Is fleeing after being ordered to deploy considered desertion under Article 85?

When a service member leaves after receiving deployment orders, the conduct can look like desertion at first glance. Whether it actually meets the legal definition of desertion under Article 85 of the Uniform Code of Military Justice is a more careful question. The answer turns on intent and on which specific theory of desertion the government chooses to pursue. In many cases, fleeing in the face of deployment fits more naturally under a different article altogether.

What Article 85 actually requires

Article 85 defines desertion in more than one way. The most familiar form occurs when a member, without authority, goes or remains absent from a unit, organization, or place of duty with the intent to remain away permanently. This is a specific intent offense. The government must prove not only that the member was absent without authority but also that the member intended never to return to military service.

A second form is directly relevant to deployment. A member also commits desertion by quitting a unit, organization, or place of duty with intent to avoid hazardous duty or to shirk important service. Under this theory, the government does not need to prove an intent to stay away permanently. It must instead prove that the member left to avoid duty that qualifies as hazardous or that constitutes important service.

Why intent is the heart of the matter

Desertion is distinguished from lesser absence offenses by the mental state involved. Intent to remain away permanently is rarely announced. It is usually proven through circumstantial evidence, such as the length of the absence, statements made by the member, disposal of military identification or property, taking a civilian job under a new identity, or other conduct inconsistent with an intent to return. A member who changes course and comes back promptly has not negated the offense if the requisite intent existed during the absence, but a short, explained absence with a clear intent to return often points away from desertion.

For the deployment-avoidance theory, the focus shifts. The question becomes whether the member quit in order to avoid the specific duty involved and whether that duty was hazardous or important. Combat deployment, deployment to a hostile area, or assignment to a mission essential to national defense can qualify. The government must connect the act of leaving to the purpose of avoiding that duty.

Where missing movement comes in

Fleeing after deployment orders frequently lines up more precisely with Article 87, which addresses missing movement. Article 87, now titled to cover missing movement and jumping from a vessel, applies when a member required in the course of duty to move with a ship, aircraft, or unit misses that movement through design or neglect. Deployment is exactly the kind of organized movement Article 87 contemplates.

The distinction between the articles matters.
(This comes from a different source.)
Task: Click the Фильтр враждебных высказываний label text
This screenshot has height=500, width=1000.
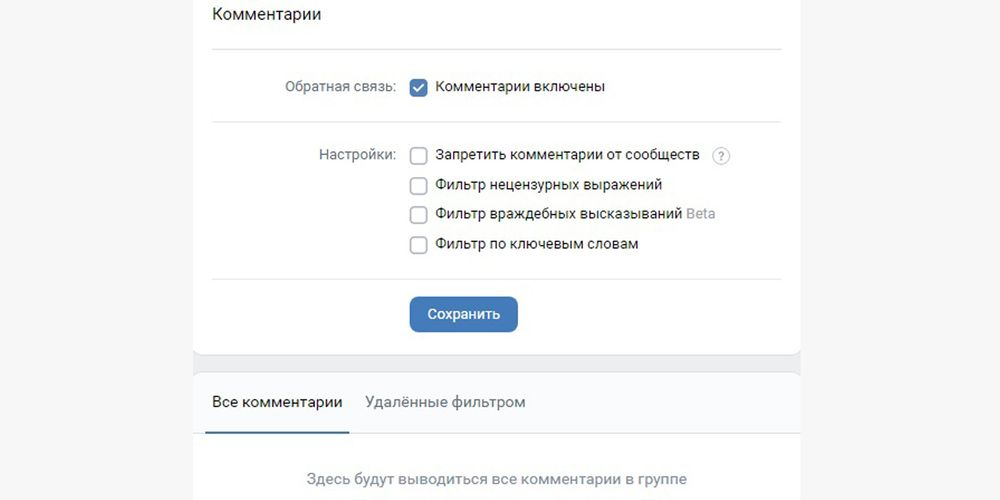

Missing movement by design means the member intentionally missed the movement, while missing movement by neglect means the member culpably failed to take reasonable measures to be present, even without a specific plan to miss it. A member who runs to avoid a deployment flight may be charged with missing movement, with desertion to avoid hazardous duty, or with unauthorized absence, depending on the facts and the government’s theory. It is common for prosecutors to charge alternatives and let the evidence sort out which fits.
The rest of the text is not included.